I'm purely interested in the reasons for the late 80's crash (as opposed to using them to make predictions about todays market) From what I've read on this site, today's economics are no -where near the economics of the late 80's (other than a rise in interest rates). Am I right? or are there other similarities happening between now and the 80's?
Cheers all0 -
fimonkey wrote:I'm purely interested in the reasons for the late 80's crash (as opposed to using them to make predictions about todays market) From what I've read on this site, today's economics are no -where near the economics of the late 80's (other than a rise in interest rates). Am I right? or are there other similarities happening between now and the 80's?

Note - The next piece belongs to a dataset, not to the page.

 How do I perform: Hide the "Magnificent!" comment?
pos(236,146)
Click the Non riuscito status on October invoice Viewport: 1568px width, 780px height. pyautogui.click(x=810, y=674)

The main similarity is that houses are no longer affordable; that people buy them for the sake of making a capital gain. However, interest rates are far lower now than they were then, and there had been a very steep increase after a period of very low interest rates.0 -
Most of that would be covered by A level certainly, they didn't have GCSEs when I was at school so I don't know what that covers!
The economics of today feel a lot different from the 1980s - there are sophisticated financial instruments (CDOs for example) to spread risk and clever central bankers to prevent any nasty recurrence of inflation - but scratch beneath the surface and I think little has changed since the 80s beyond increasing trade flows.
The US and UK are both still running massive trade deficits, Japan and Germany (and now China) run big surpluses. Inflation is on the rise. Most of the country north of Watford (apart from Aberdeen) and West of Offa's Dyke rely on massive tax outflows from London to pay their way. Most people want to be rich without putting the work in to get there. It's the last one that causes bubbles to start, IMHO.0 -
So a CDO is a loan that could potentially be used to stop ppl going bust? (And these didn't exist in the 80's)? Also, I hear it's now much easier to declare bankruptcy, or sort out an ?IVO (sorry can't remember the name of them, voluntary debt repayment things) so these will make it less likely for ppl to loose their homes and face repossession then? In that case I do see the whole picture regarding the 'Bubble' but my own thoughts are that this particular bubble (todays house prices) is likely to just slowly deflate as opposed to burst suddenly. Have I understood?
Thanks0 -
fimonkey wrote:RH Hemmings... Sorry I don't quite get what you mean (my fault entirely). I don't understand why the market stabilising is such a bad thing, or will lead to house proces reducing (is this what you're saying)? I know ppl like to move up the housing ladder to bigger places etc etc, but surely if all property prices stabilise then that's OK?
I didn't say it was a bad thing. I think that it is very unlikely to happen in the current market situation. Because people are using equity that came from HPI to fund further HPI. Once prices depend on price rises, the market can no longer stabilise.0 -
fimonkey wrote:So a CDO is a loan that could potentially be used to stop ppl going bust? (And these didn't exist in the 80's)? Also, I hear it's now much easier to declare bankruptcy, or sort out an ?IVO (sorry can't remember the name of them, voluntary debt repayment things) so these will make it less likely for ppl to loose their homes and face repossession then? In that case I do see the whole picture regarding the 'Bubble' but my own thoughts are that this particular bubble (todays house prices) is likely to just slowly deflate as opposed to burst suddenly. Have I understood?
Thanks
A CDO is a way that banks can package up loans and sell them on. In theory it's a way for risks to be spread around more evenly and so reduce risk to each individual finance company.
The current bubble may deflate slowly, it may not even be a bubble at all! However, I can't think of a bubble in the past 400 years that has slowly deflated.0 -
We lost out in the house-price crash (owed 50 odd thousand on a flat worth less than 30), but we paid a fee to a firm called UNION FINANCE, who found a loophole in the law, allowing us to hand our keys in,and walk away from the huge amount of negative equity owed to the lender.
Does anyone remember them? They were closed down eventually, but not before thousands of people used their services.
We had an endowment policy going then as well, which obviously stopped, but I would like to know if we can still get the money back that we paid in for those few years we had the mortgage, or would the bank have seized that?
I've often wondered about this, but not known who to ask or how to investigate.